Guide pin placement also determines glenosphere tilt. Superior–inferior tilt (inclination) is defined relative to the coronal axis of the scapula. This axis extends along a line from the scapular trigonum to the center of the glenoid, the scapula centerline. Anterior–posterior tilt (version) is defined relative to the transverse axis of the scapula. This axis also extends from the scapular trigonum to the center of the glenoid. The glenosphere should be positioned in neutral or slightly inferior tilt. Li et al performed a computer simulation study of the Biomet Comprehensive RTSA (reverse total shoulder arthroplasty) System that examined the effect of inferior tilt on internal and external rotation across all degrees of scaption. The authors found that both 15 and 30 degrees of inferior tilt produced increased range of motion when compared with neutral tilt, but that 30 degrees of inferior tilt limited external rotation at 60 degrees of scaption.6 Others have suggested that the “ideal” amount of inferior tilt is 10 degrees relative to the coronal axis of the scapula.7,8,9,10 The optimal amount of anteroposterior tilt (version) is less well understood. Glenosphere version and humeral component version likely have a complementary effect in determining the amount of glenohumeral internal and external rotation. Several authors have defined the “ideal” glenosphere version as 0 degrees relative to the transverse axis of the scapula.8,9,10 In retroverted glenoids, this may require significant anterior reaming. We prefer to use posterior glenoid bone grafting to avoid anterior reaming.
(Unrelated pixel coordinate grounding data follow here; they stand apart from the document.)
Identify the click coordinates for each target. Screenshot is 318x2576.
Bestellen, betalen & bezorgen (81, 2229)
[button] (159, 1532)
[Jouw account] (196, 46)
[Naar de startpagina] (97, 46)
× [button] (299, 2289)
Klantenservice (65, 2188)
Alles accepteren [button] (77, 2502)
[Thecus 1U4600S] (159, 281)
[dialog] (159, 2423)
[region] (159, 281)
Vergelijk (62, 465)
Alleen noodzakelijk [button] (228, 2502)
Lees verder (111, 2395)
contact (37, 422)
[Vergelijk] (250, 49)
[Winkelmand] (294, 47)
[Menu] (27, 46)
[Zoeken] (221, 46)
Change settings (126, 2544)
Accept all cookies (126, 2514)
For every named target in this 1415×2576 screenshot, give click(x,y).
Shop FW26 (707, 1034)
When there is minimal glenoid bone loss, the surgeon may use the plane of the glenoid fossa as a reference to place the guide pin in the correct amount of tilt. However, this becomes increasingly difficult with more significant glenoid bone loss. In the study by Verborgt et al, standard instrumentation without advanced imaging resulted in an error range of 16 degrees for glenosphere inclination and 12 degrees for glenosphere version.10
The ideal mediolateral glenosphere offset is an area of active debate. Paul Grammont’s design places the center of rotation medial to the glenoid baseplate and includes a humeral component with a valgus neck-shaft angle around 155 degrees. These features are believed to enhance implant stability and decrease shear stress across the glenoid baseplate; however, they have also been associated with reduced range of motion and increased scapular notching. Alternative designs lateralize the center of rotation and include a humeral component with a more anatomic neck-shaft angle.1,6 Grammont-style implants work best in patients with minimal glenoid bone loss and a long scapular neck. Conversely, these implants can be problematic in patients with severe glenoid bone loss or a congenitally short scapular neck. The Grammont design is predisposed to excessive medialization in this scenario. This may result in reduced range of motion, impingement, and scapular notching.6 Excessive medialization also shortens the remaining rotator cuff and potentially weakens external rotation strength. Therefore, it is the authors’ practice, when using a Grammont-style implant, to lateralize the glenoid baseplate with a bone graft taken from the resected humeral head. The baseplate is ideally positioned at the premorbid joint line and the scapular neck length is restored to at least 1 cm. 3D preoperative imaging, application of the vault model to define premorbid anatomy, and implant templating are critical for determining when to use a graft and the size of graft required (► Fig. 22.4, ► Fig. 22.5, ► Fig. 22.6).
A variety of manufacturers offer options to adjust the amount of lateral glenosphere offset. The Zimmer Trabecular Metal Reverse Shoulder System is a Grammont-style system that offers 2.5- and 4.5-mm-width baseplates, which can be used to compensate for central glenoid bone loss or mild joint line medialization. The Exactech Equinoxe is another Grammont system that offers baseplates with superior or posterior augments for these common areas of bone loss. The Tornier Aequalis offers a 10-degree tilted glenosphere option that compensates for superior glenoid wear and lateralizes the center of rotation within the baseplate. The DJO AltiVate reverse system offers a wide range of glenosphere designs that lateralize the center of rotation from 2 to 10 mm. There is currently no consensus on the ideal amount of lateralization. Increasing amounts of lateralization result in increased range of motion, reduced scapular notching, and improved shoulder strength, but expose the glenosphere fixation to more torque.1 Technological advances in baseplate fixation such as locking screws, a central compression screw, and porous ingrowth coating appear to have been successful in reducing the high failure rate associated with early lateralized designs. 3D imaging and templating can help maximize impingement-free range of motion and function with any implant design by defining the optimal location for the implant relative to the patient’s specific anatomy.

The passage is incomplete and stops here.